Suppose that instead of using an automated process to pick out those features, I had used intuition. Intuition can overfit too — that’s the essence of the concept of procedural overfitting. So I would have needed to cross-validate it — but I wouldn’t have been able to replicate the intuitive process exactly. I don’t know how my intuition works, so I couldn’t have guaranteed that I was repeating the exact same steps. And what’s worse, I can’t unsee results the way a machine can. The patterns I had noticed in those first results would have unavoidably biased my perception of future results. To rigorously test my intuitive feature selections, I would have needed to get completely new data.

I’ve had conversations with people who are skeptical of the need to maintain strict separation between training, cross-validation, and test data. It’s an especially onerous restriction when you have a small dataset; what do you do when you have rigorously cross-validated your approach, and then find that it still does poorly on the test set? If you respect the distinction between cross-validation and test data, then you can’t change your model based on the results from the test without demoting the test data. If you use that data for tuning, it’s just not test data anymore — it’s a second batch of cross-validation data.

Skeptics may insist that this is overly restrictive. But my experiences with this model make me certain that it’s vital if you aren’t tuning your model in a precisely specified way. Even now, I feel a little uneasy about this feature selection method. It’s automated, and it performs as well as the full model in the tests I’ve run, but I developed it after looking at all the data. There was still a small flash of intuition that led me to notice that some words were getting louder instead of softer as I turned down the volume. And it remains possible that future data won’t behave the same way! In an ideal world, I would have held out a final 20% for testing, just to be safe. But at least in this case, I have the comfort of knowing that even without having done that, I was able to find and correct a significant overfitting problem, because I used an automated feature selection method.
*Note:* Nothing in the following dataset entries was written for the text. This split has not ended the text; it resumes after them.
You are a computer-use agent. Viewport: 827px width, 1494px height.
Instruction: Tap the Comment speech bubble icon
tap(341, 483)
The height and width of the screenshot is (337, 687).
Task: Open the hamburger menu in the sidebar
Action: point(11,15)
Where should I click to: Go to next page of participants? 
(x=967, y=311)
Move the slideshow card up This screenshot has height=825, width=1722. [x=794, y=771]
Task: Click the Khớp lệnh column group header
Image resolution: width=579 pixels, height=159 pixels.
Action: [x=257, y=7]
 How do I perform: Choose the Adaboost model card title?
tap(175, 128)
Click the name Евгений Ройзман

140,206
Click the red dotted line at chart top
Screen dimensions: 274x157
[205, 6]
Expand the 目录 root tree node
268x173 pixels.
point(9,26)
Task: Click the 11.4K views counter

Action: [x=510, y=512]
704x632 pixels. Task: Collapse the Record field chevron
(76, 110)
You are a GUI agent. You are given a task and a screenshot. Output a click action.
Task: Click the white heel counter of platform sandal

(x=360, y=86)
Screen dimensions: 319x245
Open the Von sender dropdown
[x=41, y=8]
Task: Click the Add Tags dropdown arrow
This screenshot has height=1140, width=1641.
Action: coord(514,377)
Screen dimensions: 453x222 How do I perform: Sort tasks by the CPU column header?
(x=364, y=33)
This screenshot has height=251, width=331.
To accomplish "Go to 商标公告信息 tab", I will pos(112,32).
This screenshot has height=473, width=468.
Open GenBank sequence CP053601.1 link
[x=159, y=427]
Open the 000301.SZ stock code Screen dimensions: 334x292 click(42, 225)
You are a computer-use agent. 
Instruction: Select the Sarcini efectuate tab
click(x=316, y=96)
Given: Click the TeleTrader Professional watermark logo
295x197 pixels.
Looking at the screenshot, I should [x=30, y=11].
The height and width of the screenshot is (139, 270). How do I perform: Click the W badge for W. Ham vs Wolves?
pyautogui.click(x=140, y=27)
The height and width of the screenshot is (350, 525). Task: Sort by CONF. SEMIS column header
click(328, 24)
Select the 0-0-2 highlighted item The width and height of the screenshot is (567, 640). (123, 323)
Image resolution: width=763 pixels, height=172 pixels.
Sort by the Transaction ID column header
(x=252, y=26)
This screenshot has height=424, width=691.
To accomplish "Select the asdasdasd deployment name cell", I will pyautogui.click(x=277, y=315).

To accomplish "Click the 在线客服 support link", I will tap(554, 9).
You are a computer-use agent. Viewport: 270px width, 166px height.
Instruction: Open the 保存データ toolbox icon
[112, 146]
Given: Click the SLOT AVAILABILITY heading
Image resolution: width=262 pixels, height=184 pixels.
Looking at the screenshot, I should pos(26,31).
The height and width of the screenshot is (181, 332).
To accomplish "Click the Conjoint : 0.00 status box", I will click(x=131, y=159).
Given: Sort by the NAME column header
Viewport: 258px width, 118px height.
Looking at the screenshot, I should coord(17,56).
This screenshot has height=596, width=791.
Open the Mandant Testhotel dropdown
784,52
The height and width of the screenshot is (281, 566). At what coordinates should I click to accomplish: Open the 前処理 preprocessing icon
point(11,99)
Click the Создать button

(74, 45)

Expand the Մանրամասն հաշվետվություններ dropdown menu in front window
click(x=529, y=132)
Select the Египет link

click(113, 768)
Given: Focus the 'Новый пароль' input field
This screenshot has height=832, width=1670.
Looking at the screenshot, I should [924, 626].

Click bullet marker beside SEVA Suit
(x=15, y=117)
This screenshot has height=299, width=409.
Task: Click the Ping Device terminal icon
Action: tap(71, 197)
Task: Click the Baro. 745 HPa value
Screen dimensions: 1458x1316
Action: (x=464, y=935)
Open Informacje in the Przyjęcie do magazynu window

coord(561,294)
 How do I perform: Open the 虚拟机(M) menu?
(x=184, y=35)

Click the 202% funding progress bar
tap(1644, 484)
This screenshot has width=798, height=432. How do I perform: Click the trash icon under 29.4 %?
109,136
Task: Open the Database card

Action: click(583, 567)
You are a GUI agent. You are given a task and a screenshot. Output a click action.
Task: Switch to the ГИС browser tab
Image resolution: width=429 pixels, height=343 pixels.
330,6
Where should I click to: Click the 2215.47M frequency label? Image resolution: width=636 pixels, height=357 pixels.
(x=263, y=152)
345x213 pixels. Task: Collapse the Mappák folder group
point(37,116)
  1. Discussions of this practice pop up occasionally in debates between Bayesians and advocates of classical significance testing. Bayesians sometimes argue that p-values can be manipulated more easily (or at least with less transparency) than tests based on Bayesian techniques. As someone who had long been suspicious of certain kinds of scientific results, I found my preconceptions flattered by that argument when I first heard it, and I became very excited about Bayesian methods for a while. But that excitement wore off, for reasons I could not have articulated before. 
  2. A lot of people call this ridge regression, but I always think — ridge of what? L2 refers to something specific, a measure of distance. 
  3. Also known as the LASSO. But again — huh? 
  4. This one has a nickname I understand: the manhattan distance. Like most city blocks in Manhattan, it disallows diagonal shortcuts. 
  5. After writing this, I realized that Ben Schmidt has also been thinking about similar questions
  6. I’m still getting the code that does this into shape, and once I have managed that, I will write more about the small positive result buried in this large negative result. But adventurous tinkerers can find the code, such as it is, on github, under the “feature/reg-and-penalty” branch of my fork of the original paceofchange repository. Caveat lector! It’s terribly documented, and there are several hard-coded parameters that require tweaking. The final result will have at least a primitive argparse-based console interface.